I bought a OEM replacement cap and dissassembled the vent from the cap, enlarged the hole in cap so it would accept a brass fitting to attach a 3' section of fuel line with a quick connect tank fitting on other end to connect to external tank. then place tank on same platform as the generator so that the negetive pressure (suction) from the generator will transfer fuel from the external tank as it is used ( the external tank will empty first then you will use what is in the main tank last, if you develop a leak in the fuel line it will stop transfering if it is on the same platform where it will not siphon onto deck)


----------



## Midnight Rider (Sep 30, 2007)

Im chiming in.... They sell the kit at Seville Power equip on 12th to run an external tank for the hondas..... I have also seen them on line at a honda website under accesries.


----------



## X-Shark (Oct 3, 2007)

Those attachments didn't work. They just take you to the main forum page.
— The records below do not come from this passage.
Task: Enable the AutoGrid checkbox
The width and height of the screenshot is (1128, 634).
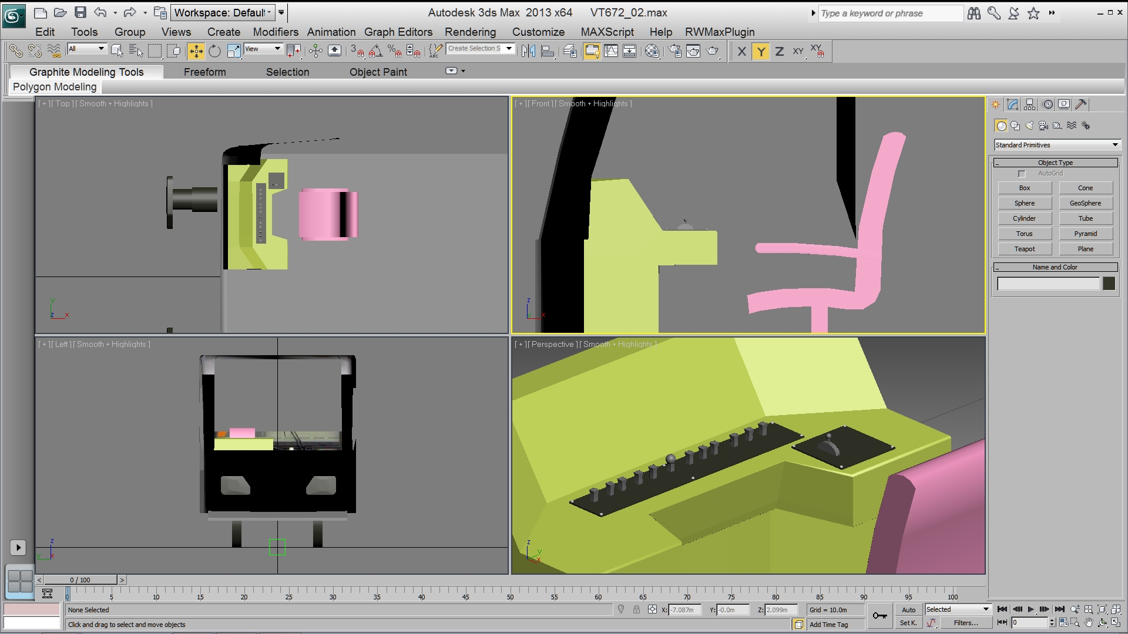Action: pos(1022,174)
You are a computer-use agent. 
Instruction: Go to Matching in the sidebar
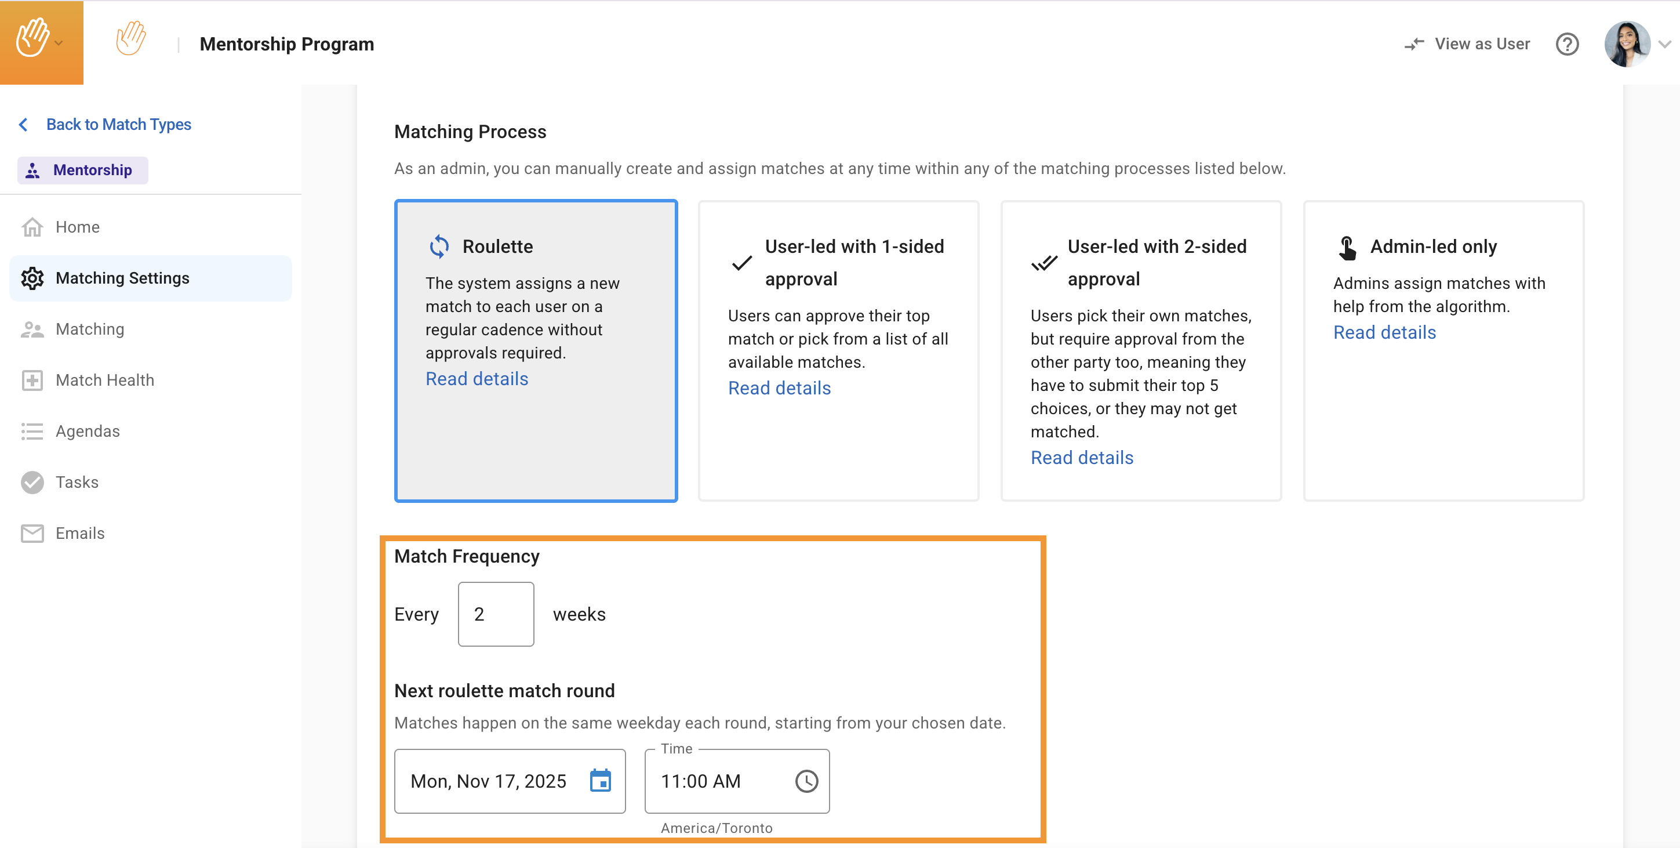pos(89,329)
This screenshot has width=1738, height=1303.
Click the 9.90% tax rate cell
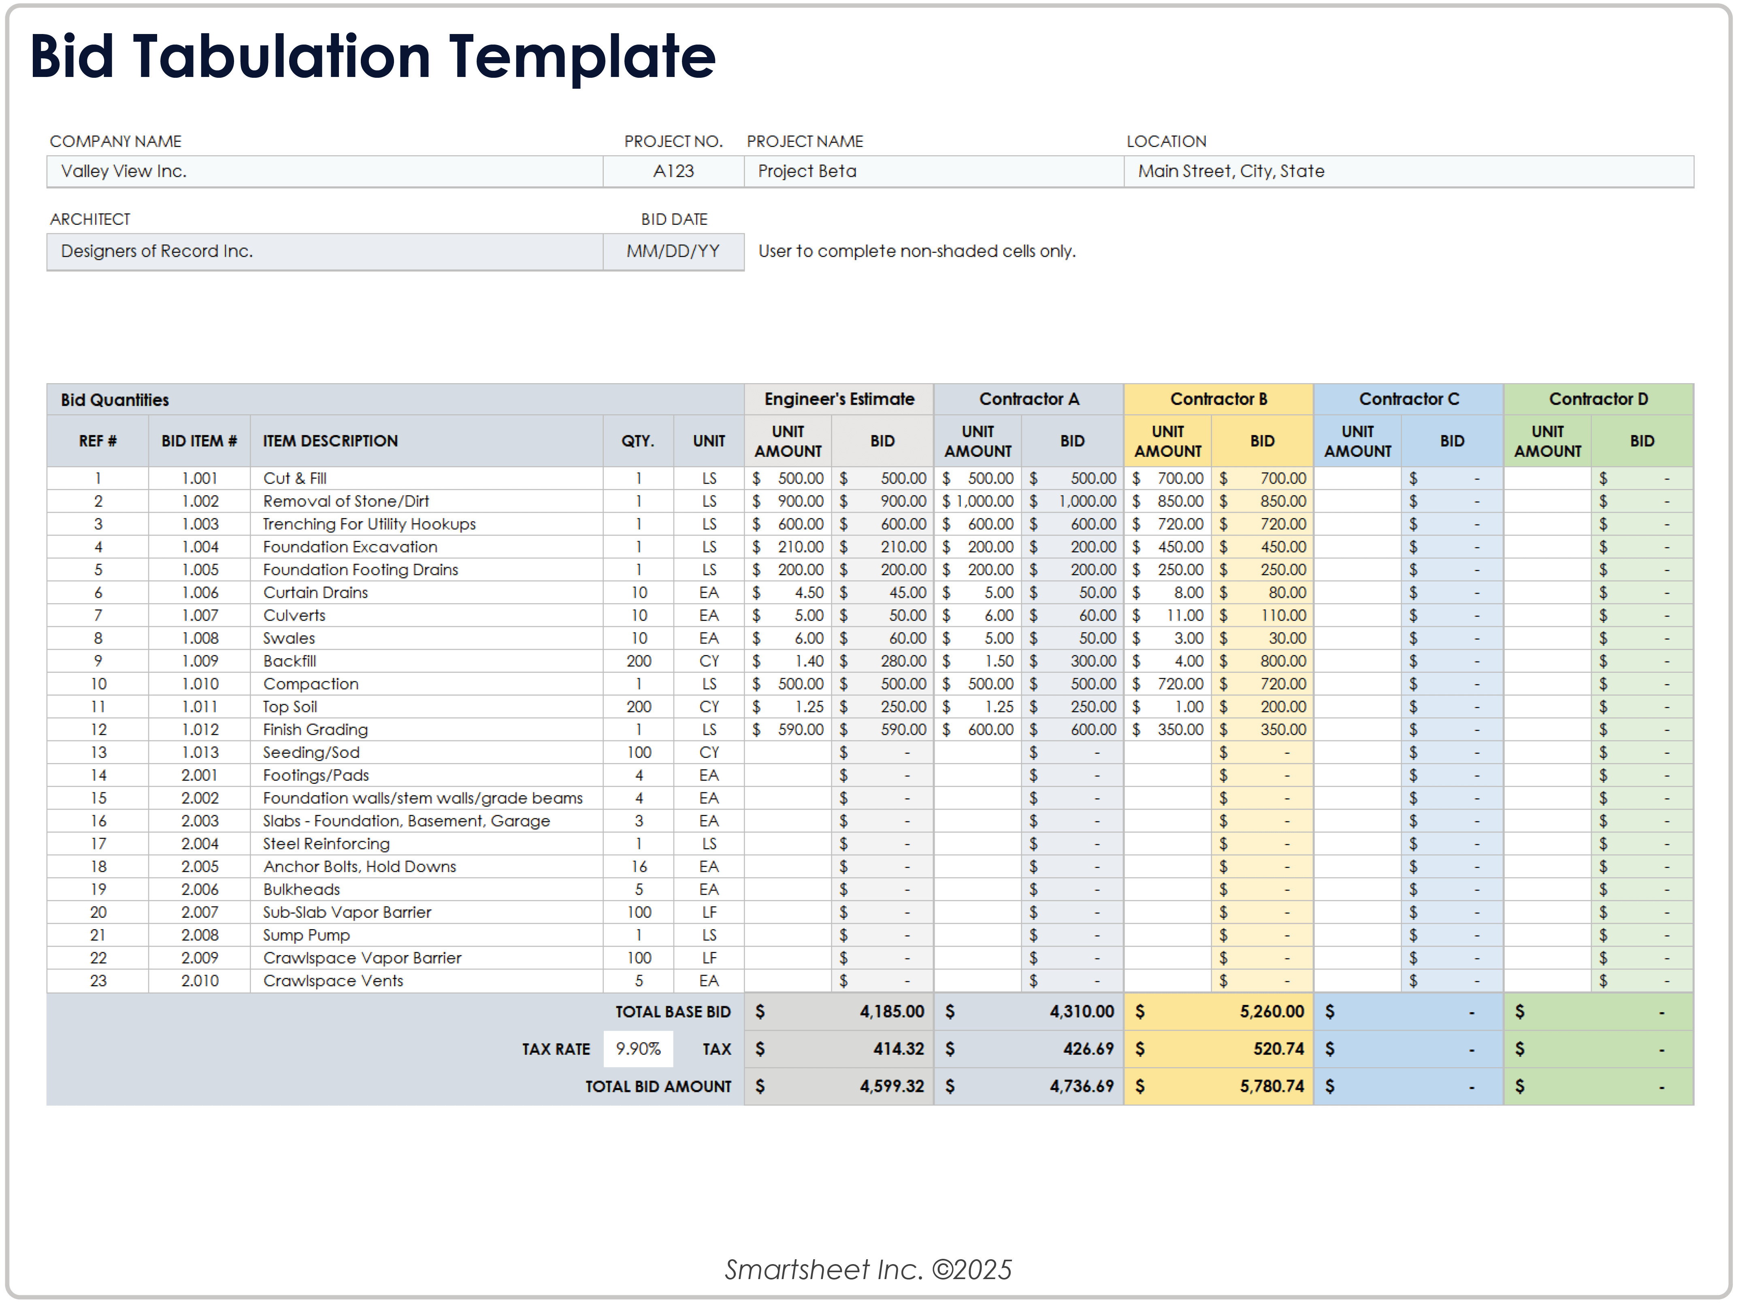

I've been searching the net for that remote fuel deal and haven't come up with anything.


----------



## FlounderAssassin (Sep 28, 2007)

i was able to view the attachments. looks like a good setup.


----------



## X-Shark (Oct 3, 2007)

I can see them now.


----------



## 38bat (Nov 23, 2007)

Honda sells one for around $100 bucks. We made them for around 10 bucks. Work awesome. I have all the part numbers and detailed plans around here somewhere. I will post up when I find them. Once you try it you will never go back. When we go hunting we run the honda off a 10 gallon tank and it runs constantly and we just refill the main tank periodically. On the boat we used a smaller tank.


----------